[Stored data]
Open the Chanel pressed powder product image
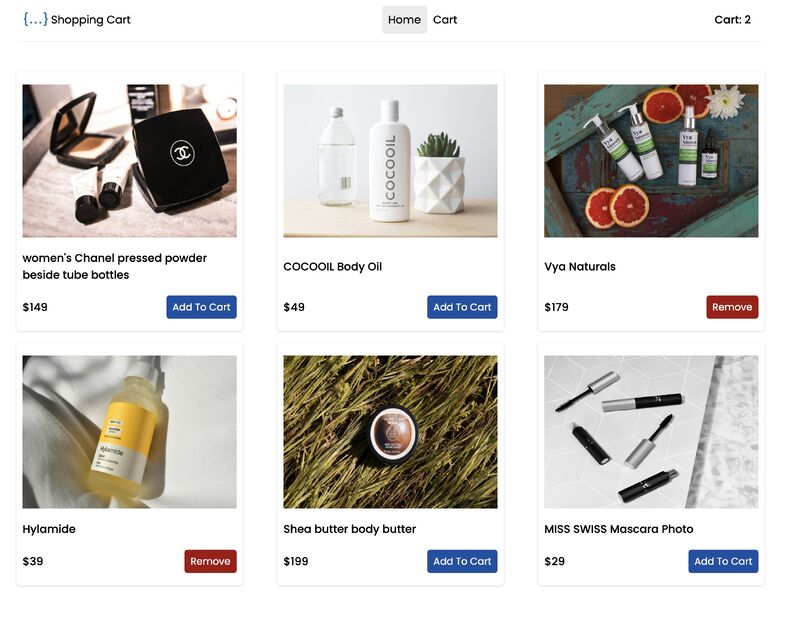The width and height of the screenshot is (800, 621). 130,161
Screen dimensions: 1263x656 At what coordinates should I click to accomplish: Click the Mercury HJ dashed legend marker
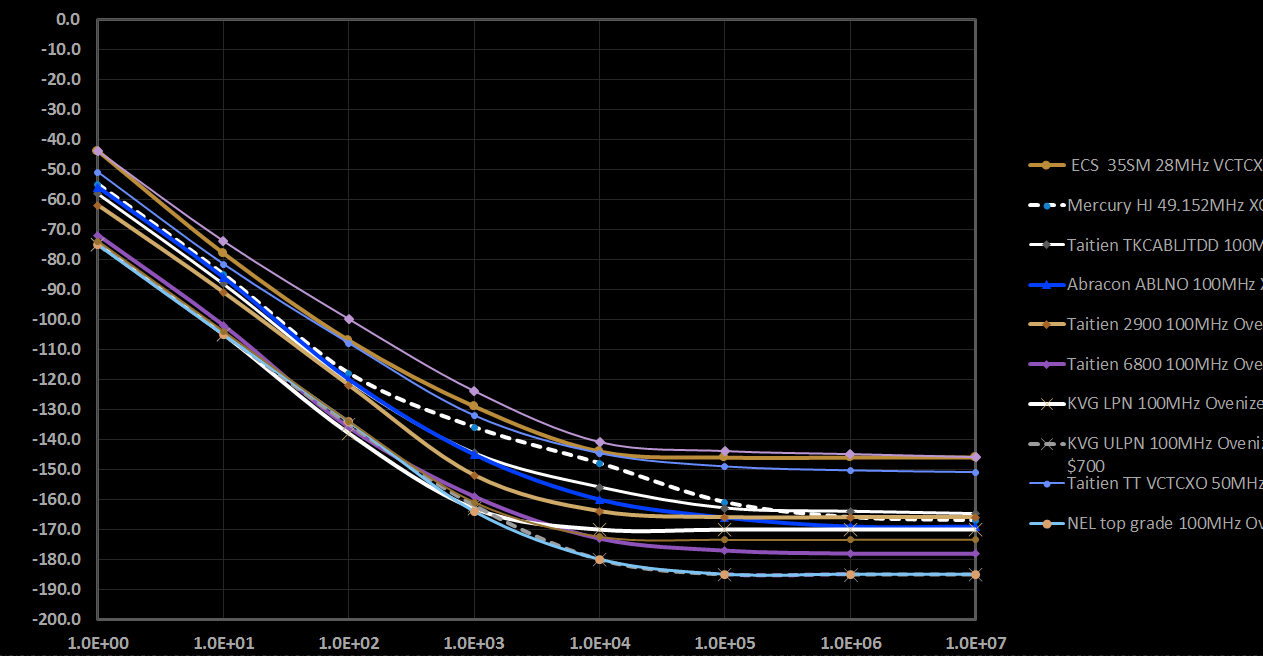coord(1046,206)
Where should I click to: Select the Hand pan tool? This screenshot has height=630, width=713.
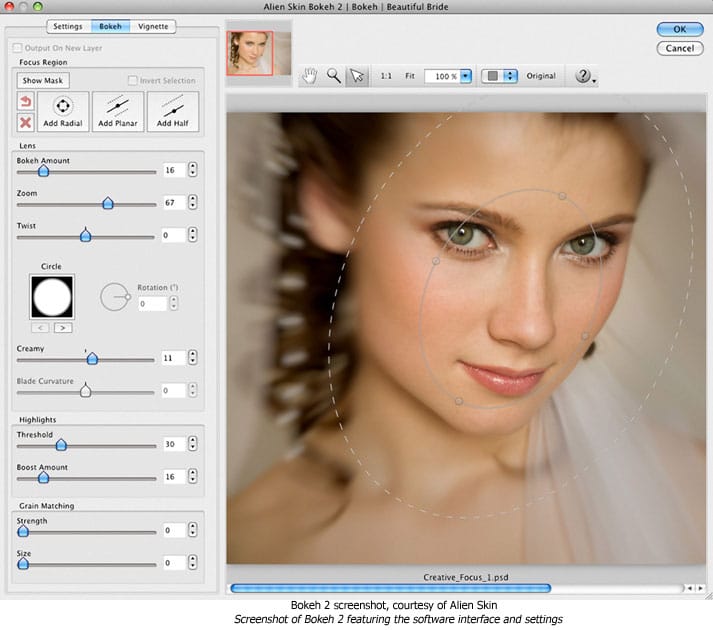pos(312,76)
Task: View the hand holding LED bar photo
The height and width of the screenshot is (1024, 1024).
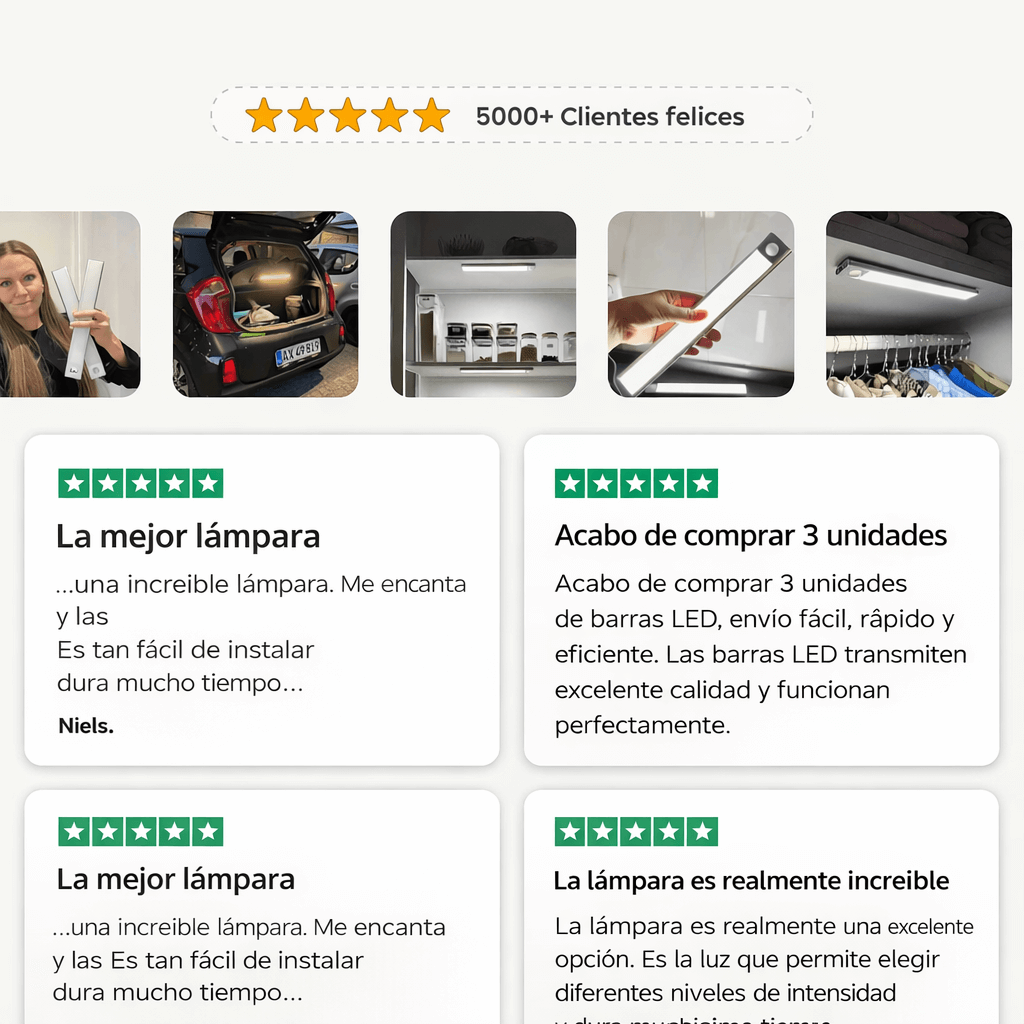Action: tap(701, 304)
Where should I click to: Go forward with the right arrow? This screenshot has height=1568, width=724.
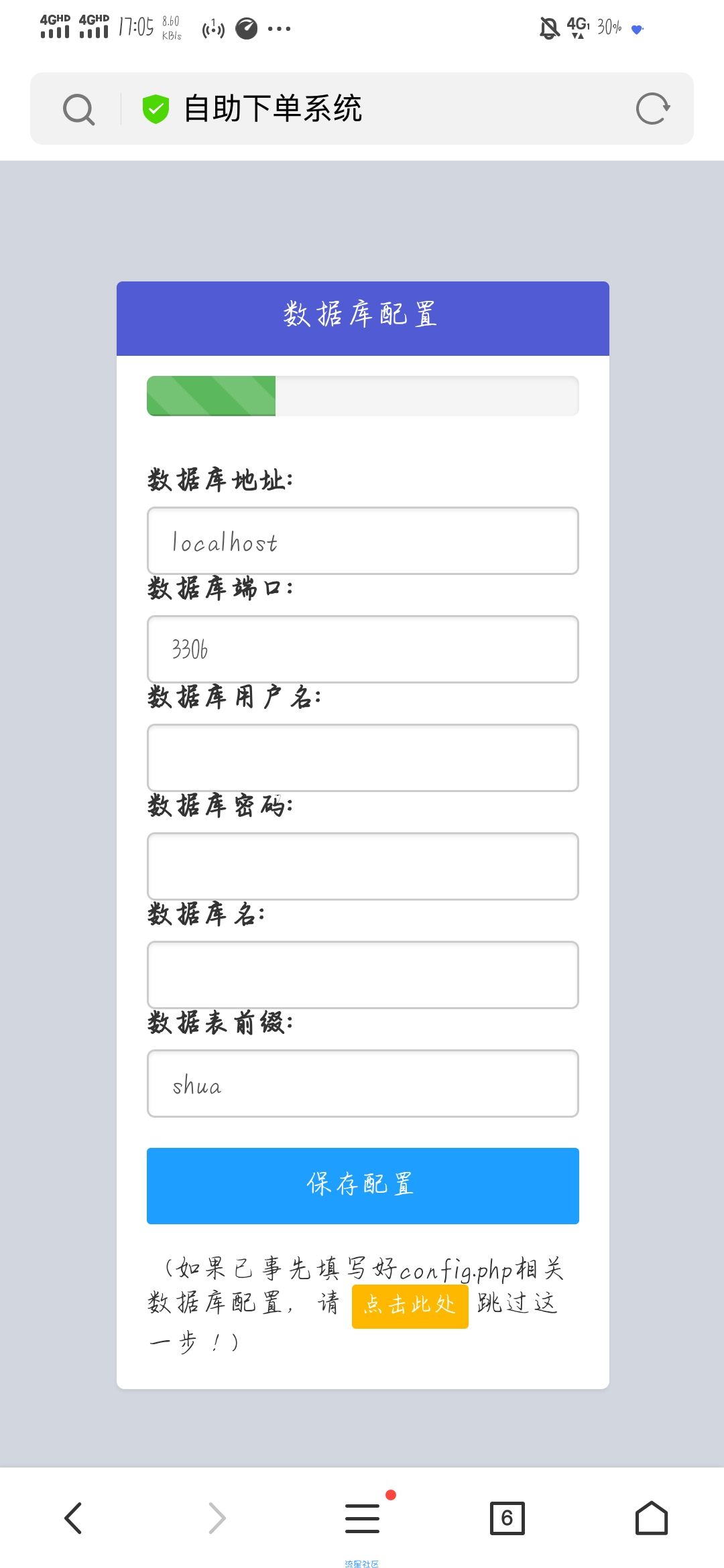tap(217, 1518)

PROBLEM TO SOLVE:
Every line of the data above is to be repeated exactly; the images are to be left out.

EXPECTED ANSWER:
Open the Chanel pressed powder product image
The width and height of the screenshot is (800, 621). 130,161
Screen dimensions: 1263x656 At what coordinates should I click to accomplish: Click the Mercury HJ dashed legend marker
coord(1046,206)
Where should I click to: Select the Hand pan tool? This screenshot has height=630, width=713.
pos(312,76)
Task: View the hand holding LED bar photo
The height and width of the screenshot is (1024, 1024).
Action: tap(701, 304)
Where should I click to: Go forward with the right arrow? This screenshot has height=1568, width=724.
tap(217, 1518)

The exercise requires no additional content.